Element and text position data:
..............................

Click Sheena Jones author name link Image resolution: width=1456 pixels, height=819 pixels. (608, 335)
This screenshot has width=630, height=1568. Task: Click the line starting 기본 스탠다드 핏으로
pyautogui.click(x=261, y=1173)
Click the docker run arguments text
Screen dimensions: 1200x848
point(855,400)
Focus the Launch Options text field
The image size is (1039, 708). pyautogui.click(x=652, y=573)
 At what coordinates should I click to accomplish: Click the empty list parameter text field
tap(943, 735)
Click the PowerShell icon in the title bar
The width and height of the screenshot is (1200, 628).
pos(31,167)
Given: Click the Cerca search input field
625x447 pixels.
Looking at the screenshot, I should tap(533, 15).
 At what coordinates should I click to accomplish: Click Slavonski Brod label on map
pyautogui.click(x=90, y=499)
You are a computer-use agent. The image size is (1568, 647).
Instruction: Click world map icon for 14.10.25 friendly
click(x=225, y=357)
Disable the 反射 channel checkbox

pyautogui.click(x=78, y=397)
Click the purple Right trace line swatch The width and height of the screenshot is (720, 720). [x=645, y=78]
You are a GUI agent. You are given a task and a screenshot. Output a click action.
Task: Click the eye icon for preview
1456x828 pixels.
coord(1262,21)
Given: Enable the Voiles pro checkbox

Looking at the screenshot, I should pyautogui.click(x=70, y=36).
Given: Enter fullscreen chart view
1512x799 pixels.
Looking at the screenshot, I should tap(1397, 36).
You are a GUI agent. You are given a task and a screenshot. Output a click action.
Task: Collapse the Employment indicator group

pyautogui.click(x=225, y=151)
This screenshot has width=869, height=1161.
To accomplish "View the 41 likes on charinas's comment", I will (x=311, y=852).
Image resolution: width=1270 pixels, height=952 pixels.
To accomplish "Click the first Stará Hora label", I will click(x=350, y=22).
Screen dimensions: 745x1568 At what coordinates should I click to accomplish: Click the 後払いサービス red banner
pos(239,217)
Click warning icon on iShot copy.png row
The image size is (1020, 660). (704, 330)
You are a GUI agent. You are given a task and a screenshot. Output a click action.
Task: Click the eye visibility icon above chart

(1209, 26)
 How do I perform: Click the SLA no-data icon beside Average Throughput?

..............................

Required work » Reproduce verbatim the items from the very first line through the line containing "will (x=311, y=852).", including both of those lines.

Final result »
Click Sheena Jones author name link Image resolution: width=1456 pixels, height=819 pixels. (608, 335)
This screenshot has width=630, height=1568. Task: Click the line starting 기본 스탠다드 핏으로
pyautogui.click(x=261, y=1173)
Click the docker run arguments text
Screen dimensions: 1200x848
point(855,400)
Focus the Launch Options text field
The image size is (1039, 708). pyautogui.click(x=652, y=573)
 At what coordinates should I click to accomplish: Click the empty list parameter text field
tap(943, 735)
Click the PowerShell icon in the title bar
The width and height of the screenshot is (1200, 628).
pos(31,167)
Given: Click the Cerca search input field
625x447 pixels.
Looking at the screenshot, I should tap(533, 15).
 At what coordinates should I click to accomplish: Click Slavonski Brod label on map
pyautogui.click(x=90, y=499)
You are a computer-use agent. The image size is (1568, 647).
Instruction: Click world map icon for 14.10.25 friendly
click(x=225, y=357)
Disable the 反射 channel checkbox

pyautogui.click(x=78, y=397)
Click the purple Right trace line swatch The width and height of the screenshot is (720, 720). [x=645, y=78]
You are a GUI agent. You are given a task and a screenshot. Output a click action.
Task: Click the eye icon for preview
1456x828 pixels.
coord(1262,21)
Given: Enable the Voiles pro checkbox

Looking at the screenshot, I should pyautogui.click(x=70, y=36).
Given: Enter fullscreen chart view
1512x799 pixels.
Looking at the screenshot, I should tap(1397, 36).
You are a GUI agent. You are given a task and a screenshot. Output a click action.
Task: Collapse the Employment indicator group

pyautogui.click(x=225, y=151)
This screenshot has width=869, height=1161.
To accomplish "View the 41 likes on charinas's comment", I will (x=311, y=852).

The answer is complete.